Over last several weeks it’s never been clearer to me that we are all so unique and individual. We are literally going through a 100% universal experience. Everyone knows about coronavirus. You would have to LITERALLY be living underneath a rock to not be affected by it in some way, shape, or form.

And like I wrote about here, we’re not all struggling in the same ways through the COVID crisis or the clusterfuck that is the year 2020 so far. And that (not struggling in the same way through the same thing) goes way beyond just this year or this giant shared trauma. I don’t make global statements often because there are usually exceptions to the proverbial rule, but here’s one I’m fairly certain I can say and it will be true 100% of the time: A Universal Event Does Not Equal A Universal Experience.

This is often something my clients, and frankly, all of us need to hear because it gives us much needed permission to be exactly where we are, feeling exactly how we feel, without deeming ourselves broken or bad or inferior or whatever because Sally Woohoo is in a different place feeling different ways about the same thing.

You. Are. Not. Sally. Whoohoo.

You’re you.

Now, the events in your life are probably not totally, 100% unique. Take any one thing in your life and there’s probably been someone else out there who has had something similar (if not nearly identical) happen to them too. BUT. Your story about that experience, the way you felt it, the way your brain processed (or is still processing it), the way your body responded then and the way your body responds now – that IS 100% unique to you.

And that matters. A Lot.

But sometimes, we feel like it doesn’t. We down-play our story because somewhere, somehow, we came to believe that if it wasn’t totally unique, it didn’t matter.

Listen, I’m fairly convinced there are no more unique story lines to be had. There are no new plots for books or tv shows or movies left in anyones brain, anywhere. They’ve all been told. So, why do we keep making new tv shows and buying new books with stories we’ve already read?

For the characters.

We come for the characters – for the people! Because even though we’ve seen a <insert predictable plot line here> movie before, we’ve never seen this character do it. We’ve never seen it portrayed by this actor before. We’ve never seen it told from this perspective or this cultural background or considered it from that angle before.

It doesn’t matter to us that the events in the story are tired and boring and routine and not surprising because the character in the story is what makes it all matter.

Lemme say it again – it’s the character in the story, not the story itself, that matters the most.

You, the character of your story, are what matters most.


Yes, other women have been cheated on.

And yes, other women have been abused.

You’re not the first kid whose well-intentioned parents were accidentally absent, and you won’t be the last.

Yes, other people’s parents divorced when they were kids.

And sure, a lot of kids are bullied in school.

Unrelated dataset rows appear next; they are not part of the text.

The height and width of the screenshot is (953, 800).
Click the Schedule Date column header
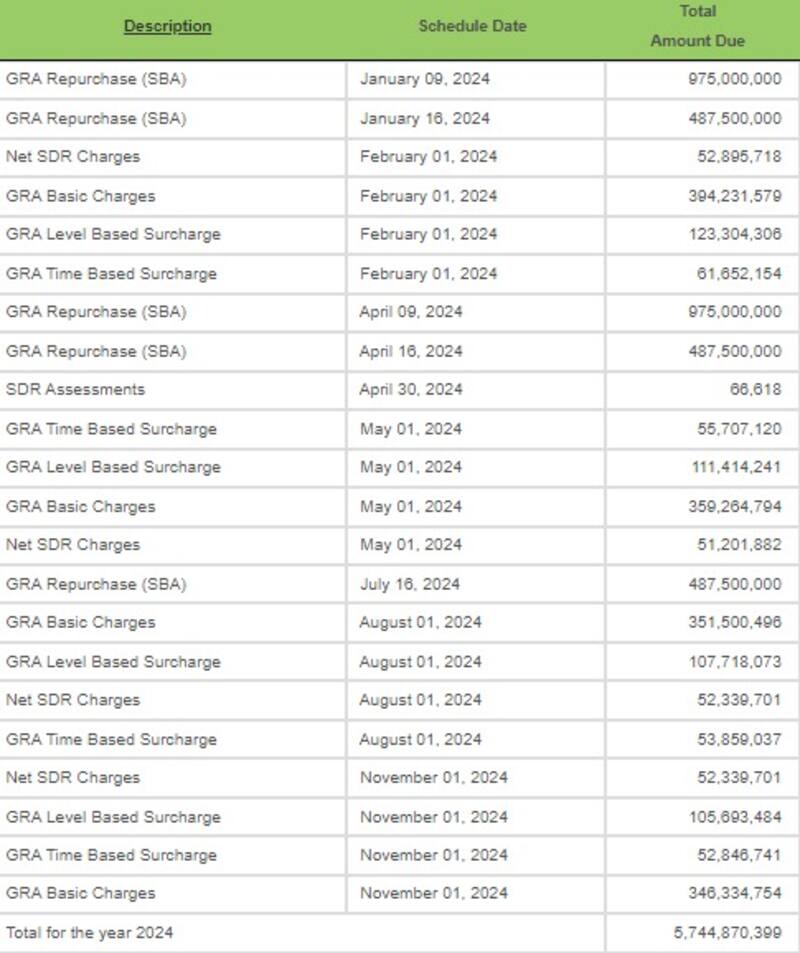(x=472, y=26)
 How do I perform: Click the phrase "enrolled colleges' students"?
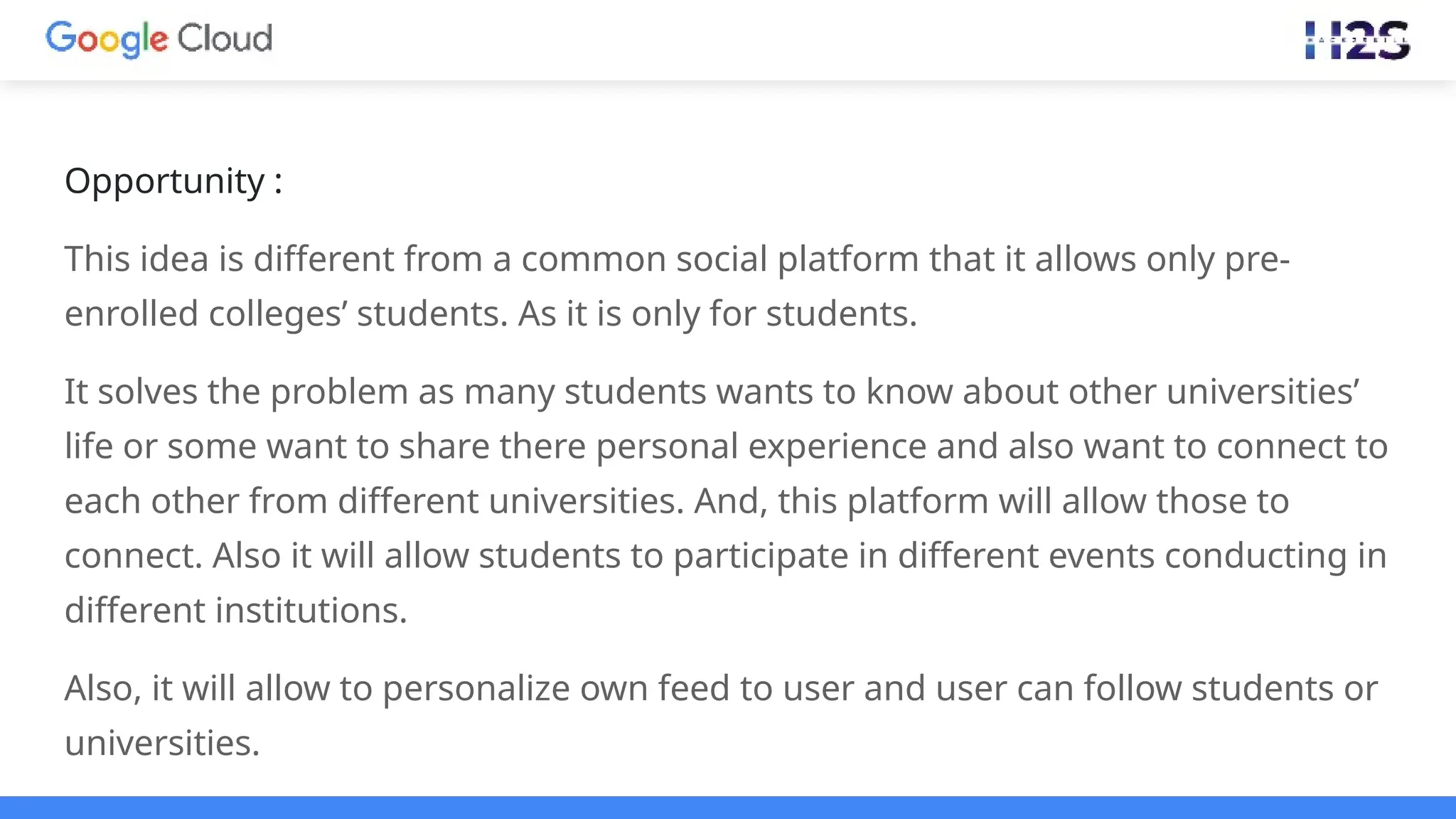(284, 314)
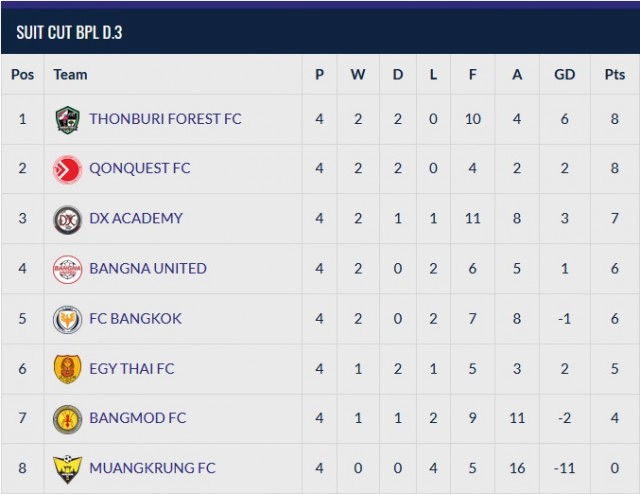The image size is (640, 494).
Task: Click the FC Bangkok shield logo
Action: (x=68, y=319)
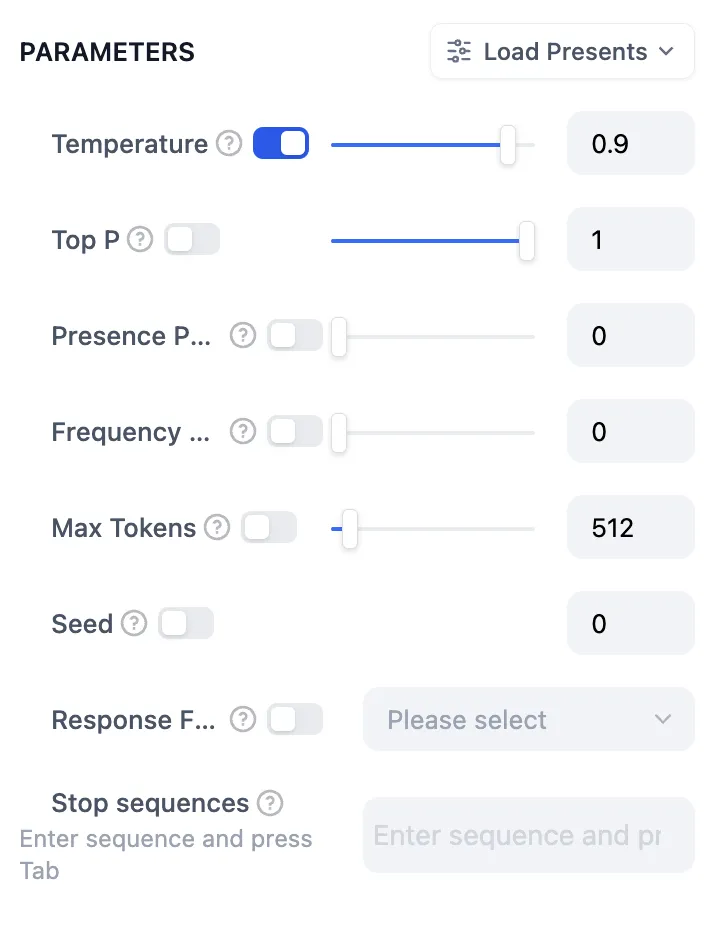This screenshot has height=946, width=726.
Task: Click the Response Format help icon
Action: (243, 720)
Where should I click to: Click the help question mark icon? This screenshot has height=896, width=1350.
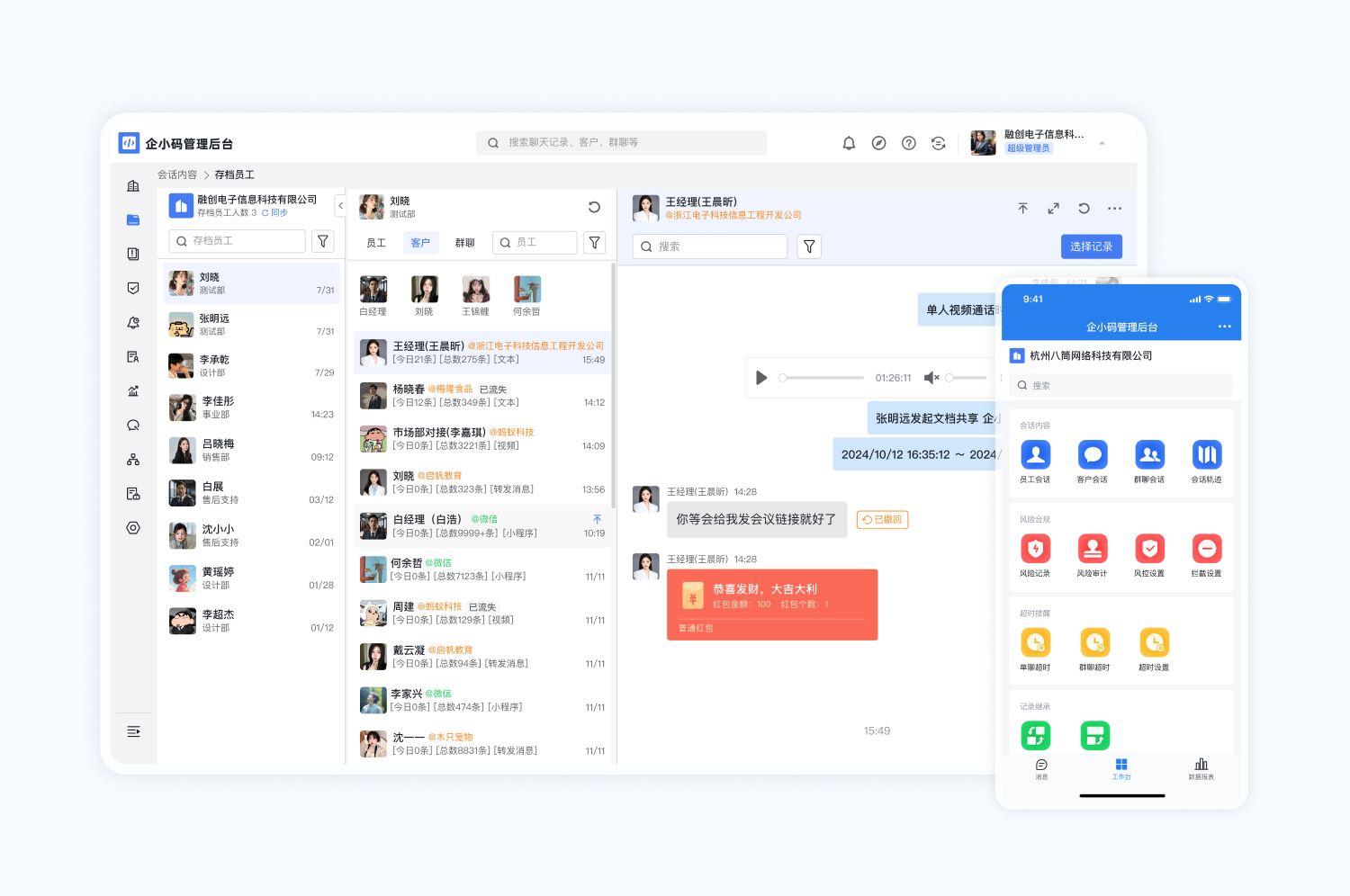(909, 143)
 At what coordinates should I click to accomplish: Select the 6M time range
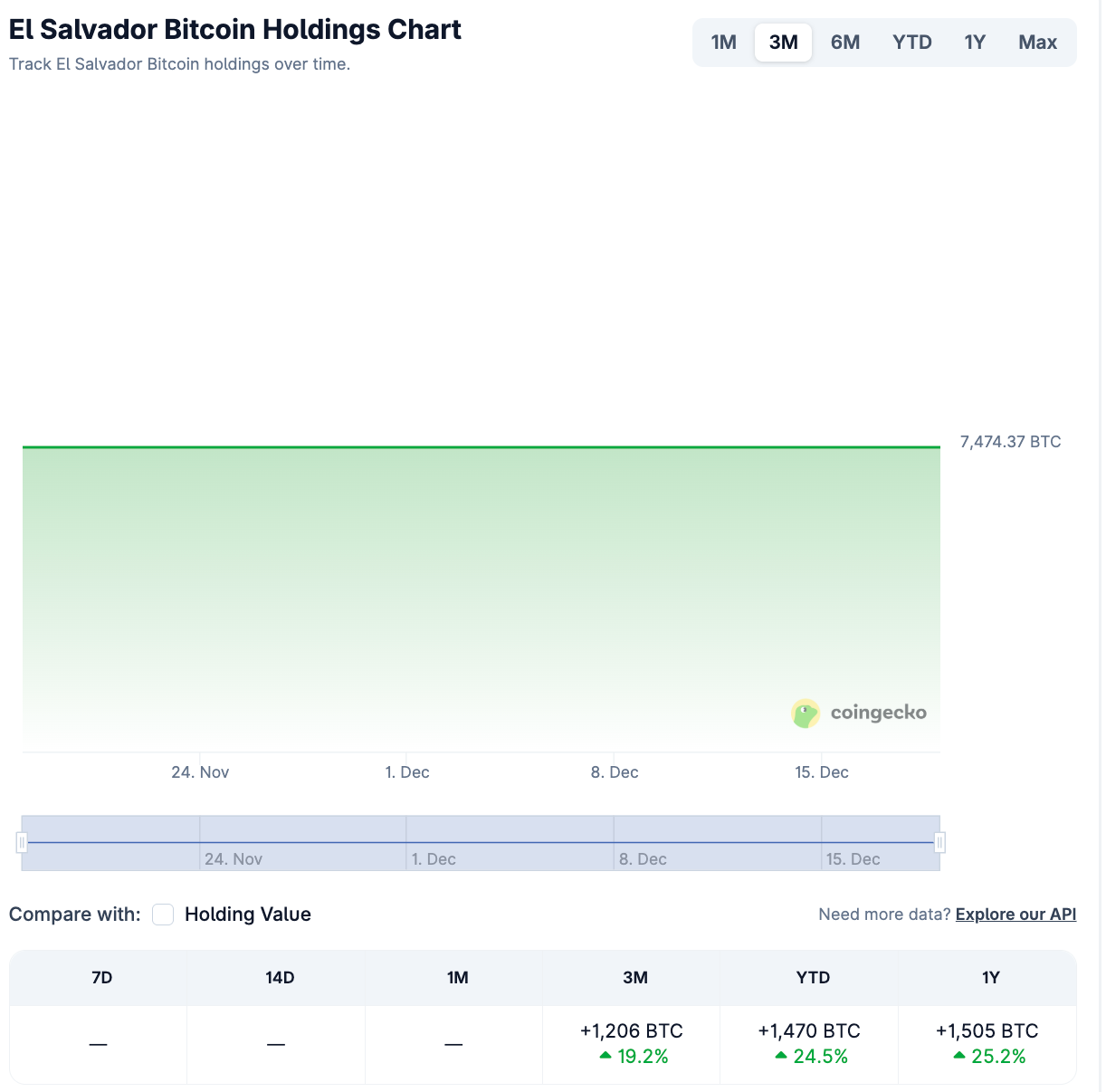click(x=845, y=42)
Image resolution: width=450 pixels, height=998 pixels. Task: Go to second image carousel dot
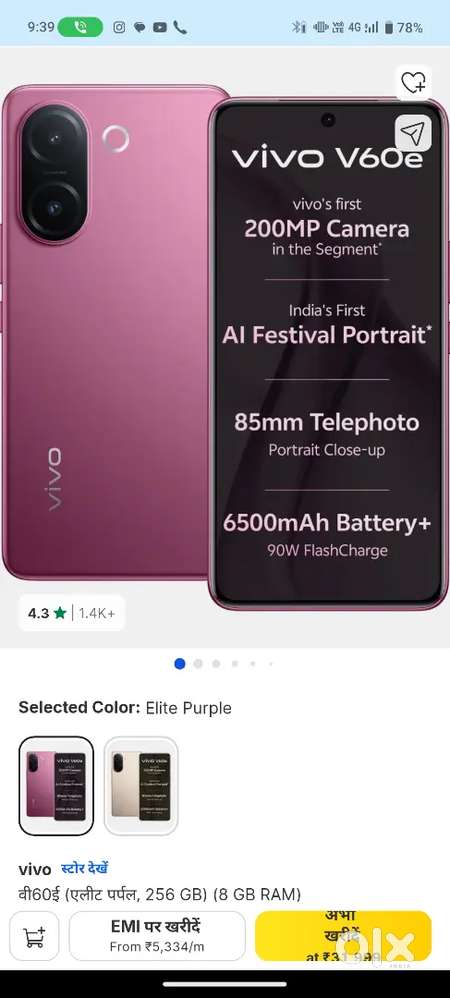click(x=198, y=664)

You’re right, These Things are not new.

And I know your inner critic snuggles up right next to you when something triggers all the left over feelings from those things in your past you think shouldn’t be a big deal and says “Get over it – plenty of other people had this happen and they’re doing just fine – why are you making such a big deal out of it?”

Tell ‘em I said “Because it IS a big deal”.

Here’s the best, most hopeful part: if you can start to honor your own story and let it be the big deal that it is, you can actually start celebrating the fact that The Thing is not unique to you. You’ll realize that the universal-ness of The Thing can help you feel connected to others. You can feel less alone because you ARE less alone.

And then – you can celebrate and honor and embrace your own particular way of moving through and dealing with how The Thing showed up in your life.

However you feel, however you struggle, it’s okay. There’s room for you too. Because a universal event does not equal a universal experience.